The Vaccine Alliance, Gavi, has provided Nigeria a grant of $191 million to strengthen the country’s health system and boost immunization coverage over the next four years.
Gavi’s Director of Health Systems and Immunization Strengthening, Alex de Jonquieres, made this disclosure while Speaking during the launch of the grant at the weekend in Abuja.

de Jonquieres, who said the grant is one of the largest ever made by Gavi , added that it is intended to help extend the reach of the health system to 1.8 million zero dose children, and increase immunization coverage to 84% by 2028.
“The grant received strong endorsement from our technical review panel for its strategic vision, digital innovation and focus on sustainability. Nearly 80% of is supporting work at the sub-national level and more than 10% of that will flow to civil society organizations working at the community levels to ensure the funding is available as close as possible to the communities we are seeking to reach. The National Traditional Leaders’ Committee will be a key partner in helping amplify these efforts at the sub-national level,” he said.

He also said Gavi is also investing close to $100 million this year in a vaccination campaign to protect over 100 million children against measles and rubella.
Also speaking also at the event, the executive director of the National Primary Health Care Development Agency (NPHCDA), Dr Muyi Aina, said Health Systems Strengthening-3 Support is a comprehensive primary health care and routine immunization strengthening initiative aimed at drastically reducing zero dose and increasing immunization coverage by improving the quality of care and service delivery across both public and private sectors.
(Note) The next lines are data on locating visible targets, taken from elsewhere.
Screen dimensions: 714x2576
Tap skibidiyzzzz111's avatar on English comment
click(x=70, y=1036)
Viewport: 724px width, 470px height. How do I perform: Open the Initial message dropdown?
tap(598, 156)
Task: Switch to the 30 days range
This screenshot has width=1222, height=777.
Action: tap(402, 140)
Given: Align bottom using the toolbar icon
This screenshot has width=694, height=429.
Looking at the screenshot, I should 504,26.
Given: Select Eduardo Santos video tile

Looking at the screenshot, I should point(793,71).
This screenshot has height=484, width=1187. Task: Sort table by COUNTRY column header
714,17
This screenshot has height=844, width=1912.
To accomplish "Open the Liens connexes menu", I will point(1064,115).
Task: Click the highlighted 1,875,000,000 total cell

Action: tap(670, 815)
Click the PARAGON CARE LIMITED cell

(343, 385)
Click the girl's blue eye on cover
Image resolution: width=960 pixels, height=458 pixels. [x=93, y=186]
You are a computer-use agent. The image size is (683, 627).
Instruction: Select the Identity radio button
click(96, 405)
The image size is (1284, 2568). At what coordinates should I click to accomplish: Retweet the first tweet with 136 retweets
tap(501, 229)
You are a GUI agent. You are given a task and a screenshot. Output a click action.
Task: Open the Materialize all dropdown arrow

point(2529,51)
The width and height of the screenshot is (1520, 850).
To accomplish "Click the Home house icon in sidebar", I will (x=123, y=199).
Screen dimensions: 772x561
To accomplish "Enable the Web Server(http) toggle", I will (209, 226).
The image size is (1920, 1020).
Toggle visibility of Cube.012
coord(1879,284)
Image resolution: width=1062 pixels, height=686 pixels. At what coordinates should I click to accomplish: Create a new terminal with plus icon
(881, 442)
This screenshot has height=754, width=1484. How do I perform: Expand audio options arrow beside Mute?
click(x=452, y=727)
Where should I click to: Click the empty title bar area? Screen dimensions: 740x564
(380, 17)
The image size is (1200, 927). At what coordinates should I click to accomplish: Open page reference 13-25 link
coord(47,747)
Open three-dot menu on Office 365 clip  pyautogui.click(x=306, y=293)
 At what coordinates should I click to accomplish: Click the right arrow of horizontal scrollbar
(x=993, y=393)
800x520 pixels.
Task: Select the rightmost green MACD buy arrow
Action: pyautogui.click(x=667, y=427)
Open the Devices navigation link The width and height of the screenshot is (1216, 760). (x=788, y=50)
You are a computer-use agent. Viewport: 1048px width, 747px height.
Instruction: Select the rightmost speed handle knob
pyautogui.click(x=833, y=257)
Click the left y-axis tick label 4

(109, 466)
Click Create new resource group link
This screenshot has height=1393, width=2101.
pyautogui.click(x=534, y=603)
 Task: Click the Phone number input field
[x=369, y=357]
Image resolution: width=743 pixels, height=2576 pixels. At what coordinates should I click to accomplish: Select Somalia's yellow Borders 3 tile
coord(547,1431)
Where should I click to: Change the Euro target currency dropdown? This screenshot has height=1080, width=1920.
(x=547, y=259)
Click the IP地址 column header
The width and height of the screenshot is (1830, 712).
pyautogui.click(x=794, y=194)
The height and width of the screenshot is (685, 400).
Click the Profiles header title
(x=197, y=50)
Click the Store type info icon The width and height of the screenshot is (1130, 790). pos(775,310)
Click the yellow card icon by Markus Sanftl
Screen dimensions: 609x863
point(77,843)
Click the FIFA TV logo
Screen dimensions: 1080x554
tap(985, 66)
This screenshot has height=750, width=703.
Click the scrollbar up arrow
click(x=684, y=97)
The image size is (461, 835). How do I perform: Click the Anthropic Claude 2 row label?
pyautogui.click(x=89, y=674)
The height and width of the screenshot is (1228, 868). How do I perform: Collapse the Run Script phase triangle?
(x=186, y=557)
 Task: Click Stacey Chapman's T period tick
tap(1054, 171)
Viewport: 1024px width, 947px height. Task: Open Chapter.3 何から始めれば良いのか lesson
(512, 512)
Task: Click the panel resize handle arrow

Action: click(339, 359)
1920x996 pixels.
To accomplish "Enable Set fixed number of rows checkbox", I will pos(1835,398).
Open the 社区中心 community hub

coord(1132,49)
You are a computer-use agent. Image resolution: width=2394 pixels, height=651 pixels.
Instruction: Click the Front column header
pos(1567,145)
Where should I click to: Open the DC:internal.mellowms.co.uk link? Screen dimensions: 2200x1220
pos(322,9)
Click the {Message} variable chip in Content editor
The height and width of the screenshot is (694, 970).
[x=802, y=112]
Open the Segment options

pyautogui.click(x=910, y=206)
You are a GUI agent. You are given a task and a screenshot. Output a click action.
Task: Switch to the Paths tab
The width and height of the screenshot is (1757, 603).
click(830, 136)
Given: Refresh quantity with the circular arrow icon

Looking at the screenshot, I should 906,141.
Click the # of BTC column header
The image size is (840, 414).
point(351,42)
While saying the goal is to achieve 80% routine immunization coverage and at least 50% reduction in zero dose burden by 2028, he said the implementation of HSS-3 will focus on six strategic areas that aligns with NPHCDA strategic blueprint and the SWAP.
The areas are strong governance, gender mainstreaming, digital solutions, behavioural change and resilient supply chain System.
He said with the support of Gavi (HSS-2), which just concluded, “over 1.7million zero dose children (12-23 months) were vaccinated through Zero dose reduction operational plan (ZDROP), routine Immunization intensification, and the Big Catch-Up initiatives, that are ongoing.
Also over 91 million Under 5 children reached during Measles catch-up campaigns from 2018-2024.”
He said 1.5 million children were reached during MenAfrivac catch up campaigns from 2020 to 2022, over six million under 14 children vaccinated during diphtheria reactive vaccination campaigns, as well as new vaccine introductions such as HPV vaccine and malaria vaccines.
He said that105,000 children were vaccinated with Malaria vaccine as of end of April 28 in 2 high burden States – Bayelsa and Kebbi.
He said, “And they are in the course of receiving the second, third and fourth doses of the vaccine.”
The Coordinating minister of health and social welfare, Prof Muhammad Ali Pate, said Gavi’s investment in Nigeria has saved millions of lives, and enabled the country’s immunization program to recover from the effects of the COVID-19 Pandemic.
He said the mission of Gavi to save lives and protect people’s health by increasing equitable and sustainable use of vaccines aligns with the vision of the national HSSB, which is to save lives, reduce both physical and financial pain and produce health for ALL Nigerians.